Add a penalty term to the loss function that punishes large coefficients. The model now balances fitting the data and keeping the coefficients small.

Ridge (L2)
Adds sum of squared coefficients to loss. Shrinks all coefficients toward zero — but never exactly to zero. Handles multicollinearity well.
Lasso (L1)
Adds sum of absolute coefficients to loss. Can shrink coefficients exactly to zero — performs automatic feature selection.
ElasticNet
Combines L1 + L2. One hyperparameter (α) controls the mix. Best of both worlds when features are many and correlated.
3

The Math

Ridge Loss
J = MSE + λ Σ βⱼ²
Lasso Loss
J = MSE + λ Σ |βⱼ|
Key Insight

λ (alpha) is the regularisation strength. λ=0 → plain regression. λ→∞ → all coefficients → 0. Choose via cross-validation.

4

Assumptions & Pitfalls

Scale matters. Always standardise features before regularising. A feature measured in thousands will be penalised less than one measured in ones.
λ too large = underfitting. If the penalty is too harsh, all useful coefficients get suppressed. Use cross-validation to find the Goldilocks λ.
Lasso instability. When features are highly correlated, Lasso arbitrarily picks one and zeroes the rest.

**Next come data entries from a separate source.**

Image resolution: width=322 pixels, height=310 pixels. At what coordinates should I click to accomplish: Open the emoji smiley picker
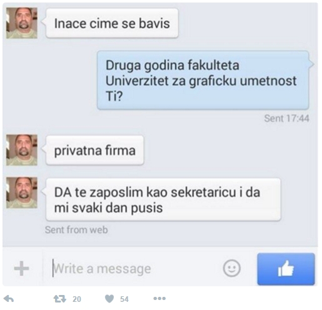[x=231, y=268]
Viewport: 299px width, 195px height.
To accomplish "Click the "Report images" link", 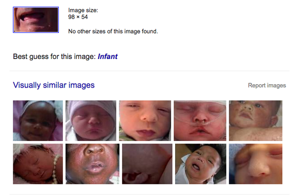I will [267, 86].
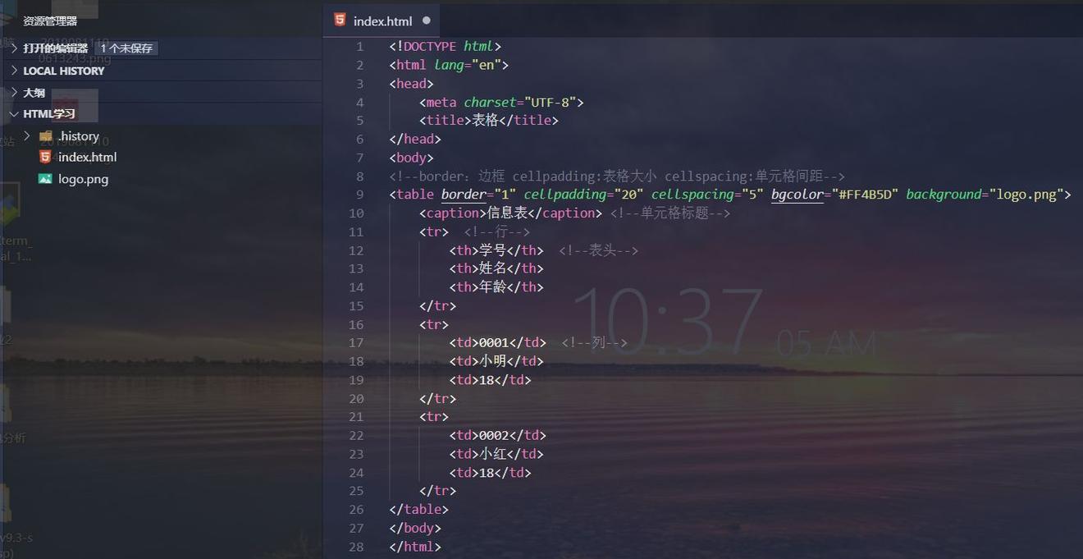Click the HTML5 file icon beside index.html in explorer

(x=45, y=157)
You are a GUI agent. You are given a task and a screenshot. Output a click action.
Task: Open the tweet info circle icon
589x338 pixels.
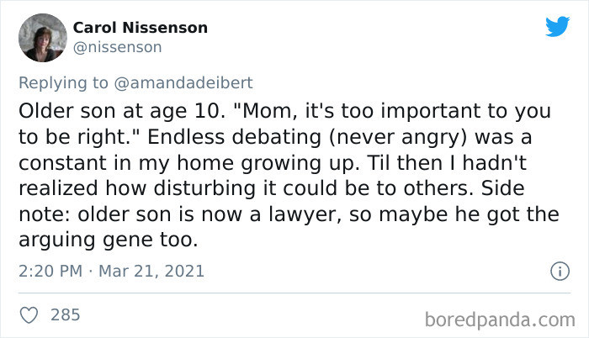(556, 272)
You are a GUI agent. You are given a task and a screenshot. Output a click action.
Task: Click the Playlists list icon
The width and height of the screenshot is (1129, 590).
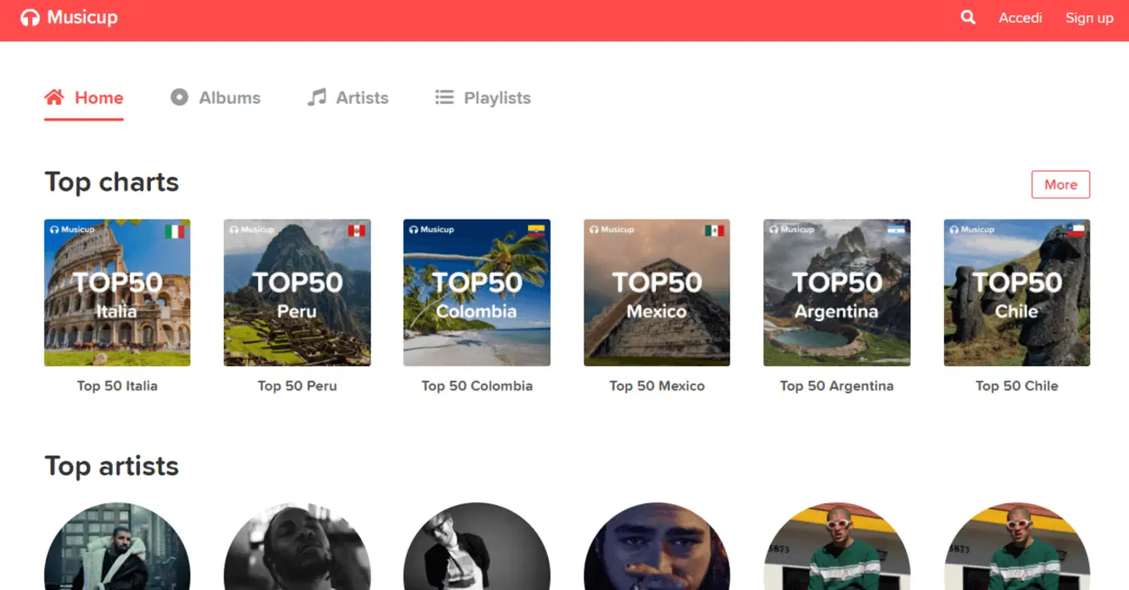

ElasticNet is more stable.
5

When to Use

Strengths

  • Directly combats overfitting
  • Lasso gives automatic feature selection
  • Ridge handles multicollinearity
  • Interpretable — still a linear model

Limitations

  • Adds a hyperparameter (λ) to tune
  • Features must be scaled first
  • Doesn't help with non-linearity
  • Lasso unstable with correlated features
High-dimensional regression Feature selection (Lasso) Multicollinear data (Ridge)

Key Takeaways

Penalty Buys Generalisation

Accepting slightly worse training performance in exchange for much better test performance is the whole point.

0️⃣

Lasso = Sparse Models

Lasso's L1 penalty can zero out irrelevant features entirely — useful when you have hundreds of features and want interpretability.

λ Controls the Tradeoff

Find optimal λ with cross-validation. Plot a regularisation path — coefficient values vs log(λ) — to understand what's being penalised.